Festival International de STickers

Exposition du 23 février au 02 mars
Vernissage le 22 février à 19h

Entrée libre et gratuite tous les jours de 14h à 18h sauf le lundi et le mardi

Pour bien débuter la thématique de la saison nos premiers invités sont les membres du « Toulouse Slap » qui chaque année organisent le Festival International de STickers, l’occasion pour nous de porter un coup de projecteur sur une pratique urbaine graphique qui se développe en marge des pratiques aujourd’hui reconnues du street art.

Le sticker est une culture marginale qui se développe à l’échelle internationale, alliant cultures urbaines avec l’édition et contextualisation de l’oeuvre dans le territoire, le sticker redonne une place à un piratage de la ville. À l’heure où le graffiti est
apprivoisé par le politique, décore la ville de fresques autorisées participant ainsi au mouvement de gentrification des zones urbaines occidentales, le sticker reste économique et permet une large diffusion d’un geste simple et efficace : à nuisance moindre que la bombe mais impact visuel dans la ville.

Le sticker est un dérivé de l’affiche et véhicule à la fois, messages politiques, publicités de marques et bien sûr signes d’artistes. Il est plus divers que le graffiti qui reste une forme artistique accrochée à un traditionnalisme fort (référence
directe aux formes inventées il y a 40 ans par les auteurs originels depuis les quartiers pauvres New-Yorkais) et qui devient aujourd’hui plus un art de vivre qu’un art en tant que tel comme il l’était à son origine.

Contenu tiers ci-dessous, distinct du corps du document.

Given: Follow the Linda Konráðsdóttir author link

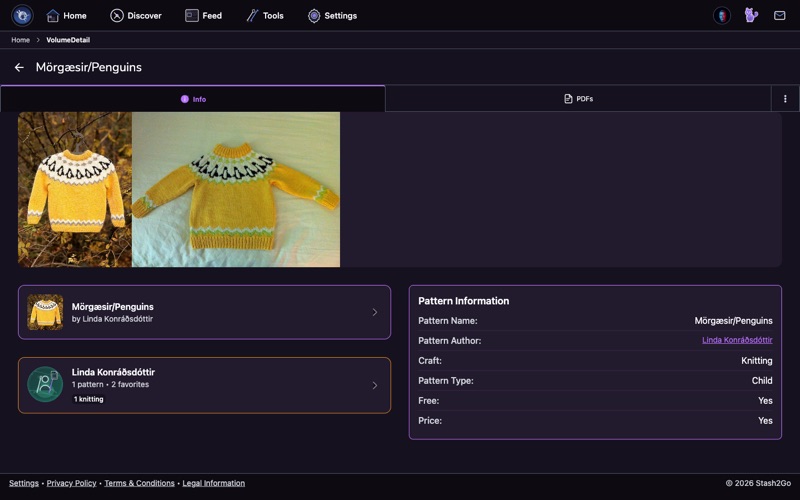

Son adaptabilité aux formes numériques de diffusions comme les réseaux sociaux a petit à petit galvaudé son essence première pour le transformer en imagerie branchée aussi efficace pour vendre une grosse berline que pour redorer l’image d’un homme politique. Même si, parmi ses acteurs, certains pratiquent encore un style dit vandale propre à choquer leurs concitoyens, d’autres ont retourné leur veste pour vivre de leur art et pratiquent un graffiti édulcoré qui ne garde du geste originel que la forme et le nom en perdant toute l’essence revendicative et sociale initiée par les pionniers du genre.
Il est vrai que l’urgence à placer son flop sur un wagon n’est pas la même que l’on vienne du Bronx ou des Carmes ! Le sticker s’il est urbain, a une histoire plus courte et s’adapte aux formes numériques de communication en inondant les réseaux de ses formes, son intrusion dans l’espace urbain se fait de façon plus furtive. Le sticker porte
en lui le parfum de l’enfance et de la collection d‘images mais aussi une dimension plus complexe quant à son inscription dans la ville qui n’est pas sans rappeler les enjeux de la psychogéographie propre aux revendications situationnistes.

Le sticker par sa légèreté physique et sa capacité à véhiculer des messages est un des médiums les plus adaptés aux évolutions urbaines actuelles et Lieu-Commun est heureux de participer à sa visibilité.

Dans le cadre du FIST, Lieu-Commun éditera une collection de 100 stickers commandés aux artistes du champ de l’art contemporain.